* Start Quoted passage *

Under the old system, Auckland, Wellington and Christchurch were divided into postal zones, which were incorporated into the postcode system for use in bulk mailings. For example, for the former Wellington 4:

Flat 2
173 Park Road
Johnsonville
Wellington 6004

In cities and large towns, the last two digits indicated the mode of delivery, as illustrated by addresses in Palmerston North:

Street address:

43 Vogel Street
Palmerston North 5301

Post Office Box address:

P O Box 4000
Palmerston North 5315

Private Bag address
 
Private Bag 11222
Palmerston North 5320

Rural Delivery address

Railway Road
R D 10
Palmerston North 5321

NB: Prior to the changeover, New Zealand Post also required that a space be inserted between the letters 'P' and 'O' in 'PO Box' or 'R' and 'D' in 'RD'.

Māori names 

New Zealand Post recognises Māori names for cities and towns in New Zealand; for example, the Māori Language Commission's address is:

Te Taura Whiri i te Reo Māori
Pouaka Poutāpeta 411
Te Whanganui a Tara 6140

In English, this translates as:

Māori Language Commission
PO Box 411
Wellington 6140

In spite of the considerable difference between the two languages, there was no need to add the postcode under the old system, which in this case would have been 6015.

* End Quoted passage *
* Start Recorded data *

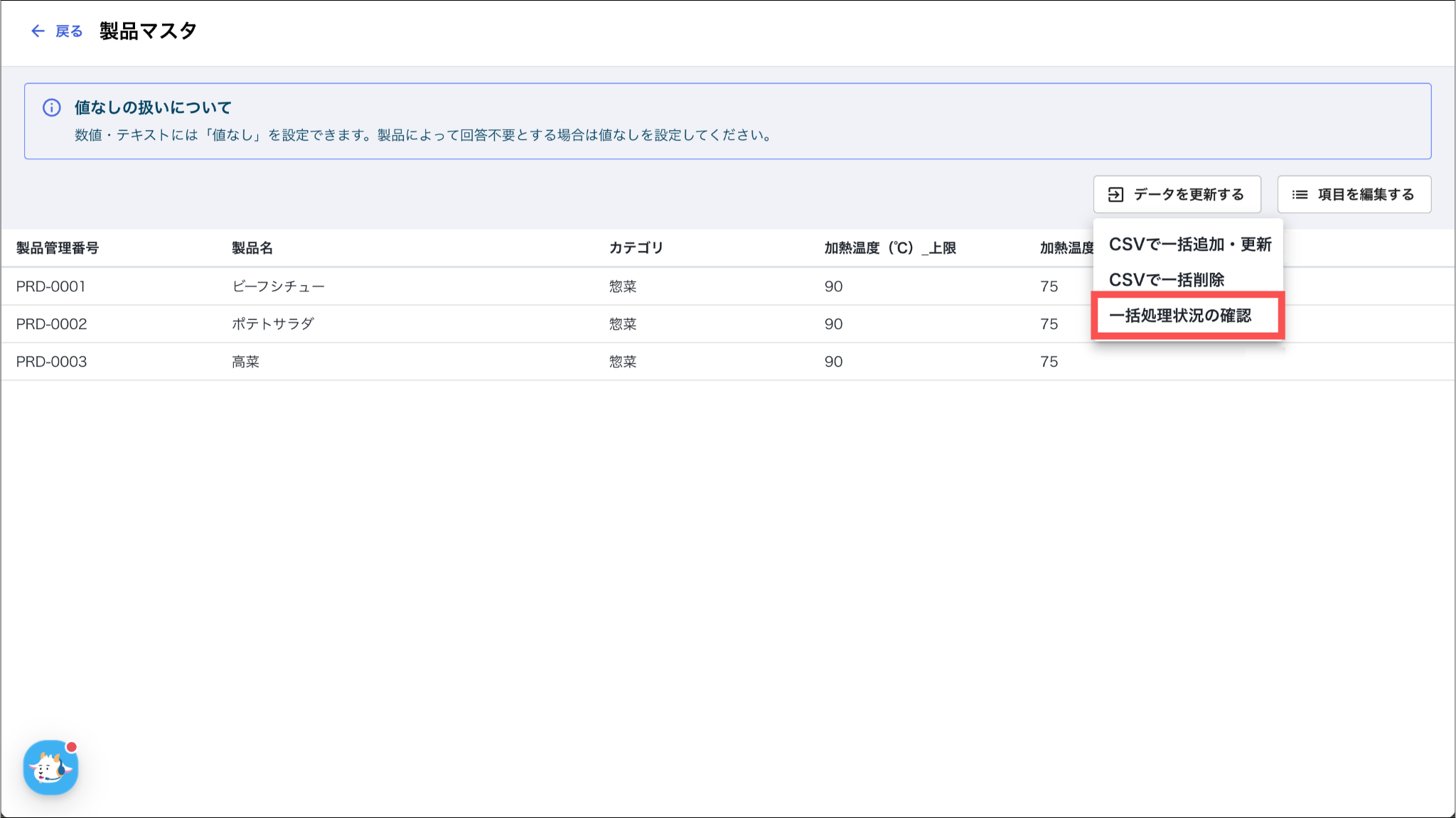Select CSVで一括追加・更新 menu item
This screenshot has width=1456, height=818.
tap(1189, 244)
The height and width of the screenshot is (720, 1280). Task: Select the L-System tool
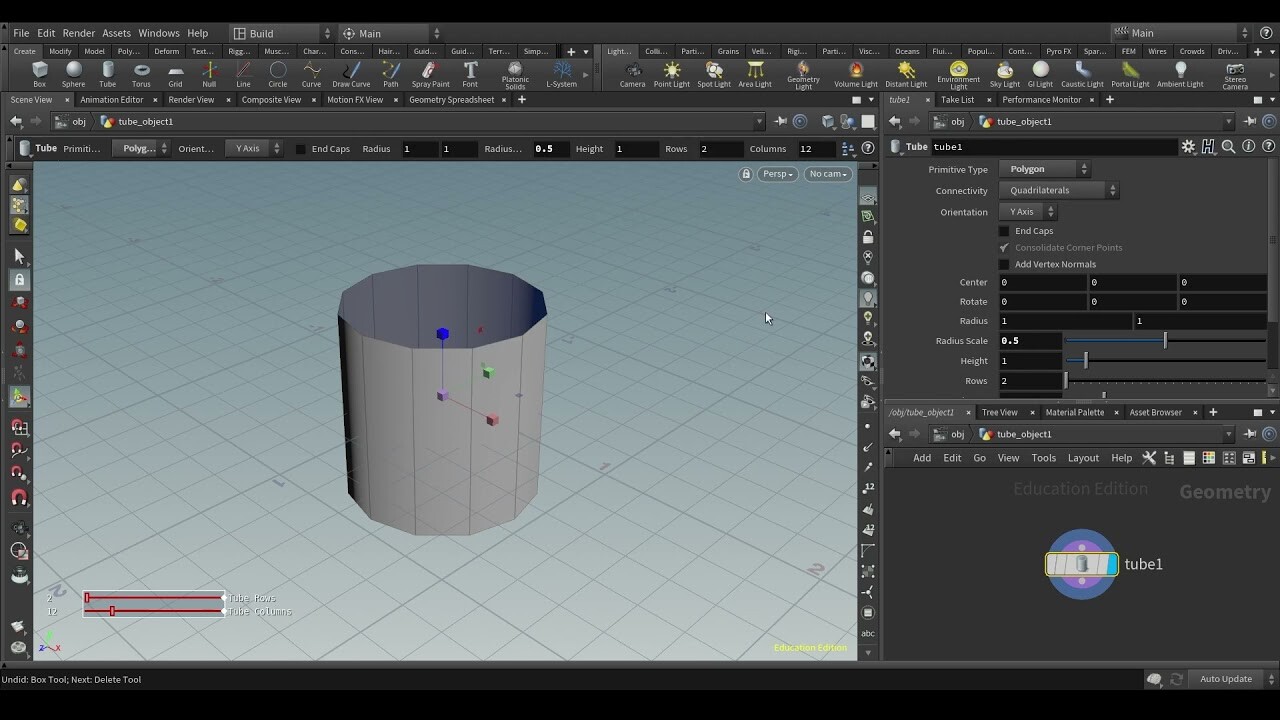click(x=562, y=72)
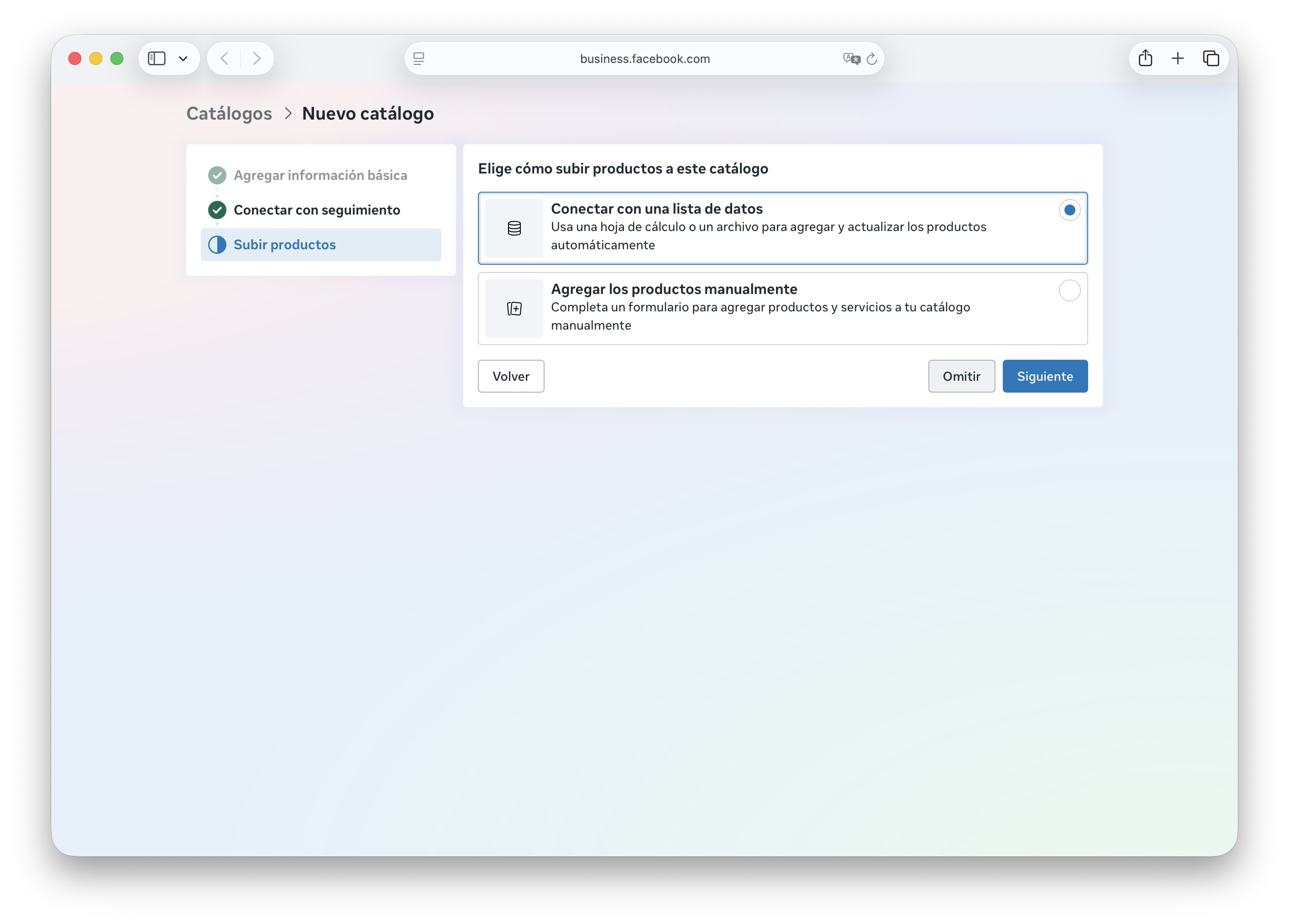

* End Recorded data *

**Work to do**
- A) Copy the entries from the line containing "The height and" through the end of the entries, and leave the pictures out of your copy.
- B) Continue the text about New Zealand postcodes and address formats from the point where it stops.

**Answers to the problems**
- A)
The height and width of the screenshot is (720, 1280). Task: Select the L-System tool
click(x=562, y=72)

- B)
Freepost
Mail to members of the New Zealand Parliament is delivered free of charge for individuals (organisations must pay regular rates). The cost is deducted from the Member's budget.

Rt Hon Jacinda Ardern
Prime Minister
Private Bag 18888
Parliament Buildings
Wellington 6160

Other Freepost mail includes a unique number as well as the PO Box or Private Bag number:

Freepost 112002
CARM
PO Box 913
Dunedin 9054

Third-party registered postal operators
Until recently NZ Post has had the majority of influence on Private Box rentals. But now DX Mail and Private Box provide an alternative solution for people who need a remote box address. Along with the new competitors in the marketplace NZ Post may find it difficult to keep up with the new addressing system, which is why they have set a standard for addressing mail.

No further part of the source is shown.